> **Extracted text**:
* * *
Herring spawn off northern Vancouver Island dazzles residents and animals alike
Spawn is a 'front row seat to the importance of herring' says Port McNeill resident
Just off the coast of northern Vancouver Island, the ocean waters have turned a vibrant shade of turquoise as herring spawn in an area where they've never been recorded before.
Port McNeill resident Jackie Hildering, who works with the Marine Education and Research Society, says the spawn has given her and her neighbours a "front-row seat to the importance of herring."
"We can hear the barking of California sea lions, that growling of steller sea lions. There is a cacophony coming from the birds, from gulls to diving birds to the eagles that are swooping down," she told All Points West host Jason D'Souza.
The spawn is happening off the coast of Port McNeill and Hyde Creek, an area where Department of Fisheries and Oceans biologist Jaclyn Cleary says a herring spawn has never been recorded.
"It doesn't mean that there has never been a spawn there before," she said, adding that DFO's records date back to 1950.
The water's colour comes from the milt of the male herring — that is, to put it in human terms, its sperm.
Hildering, a diver and underwater photographer, studies humpback whales, which typically feed on juvenile herring, she said.
"I've never seen adult herring in these amounts before in this area."
* * *
> **The data**:
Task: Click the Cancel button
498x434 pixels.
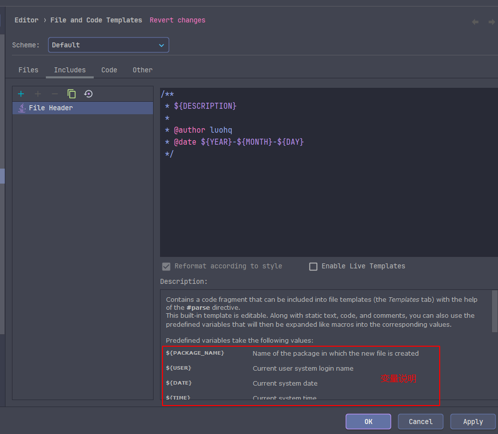Action: pos(420,422)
* * *
> **Your objective**: Please quote the passage of the herring spawn article that opens with the words containing "Herring spawn off" and closes with "host Jason D'Souza.", word for word. The listing was drawn from a separate source.

> **Answer to this exercise**:
Herring spawn off northern Vancouver Island dazzles residents and animals alike
Spawn is a 'front row seat to the importance of herring' says Port McNeill resident
Just off the coast of northern Vancouver Island, the ocean waters have turned a vibrant shade of turquoise as herring spawn in an area where they've never been recorded before.
Port McNeill resident Jackie Hildering, who works with the Marine Education and Research Society, says the spawn has given her and her neighbours a "front-row seat to the importance of herring."
"We can hear the barking of California sea lions, that growling of steller sea lions. There is a cacophony coming from the birds, from gulls to diving birds to the eagles that are swooping down," she told All Points West host Jason D'Souza.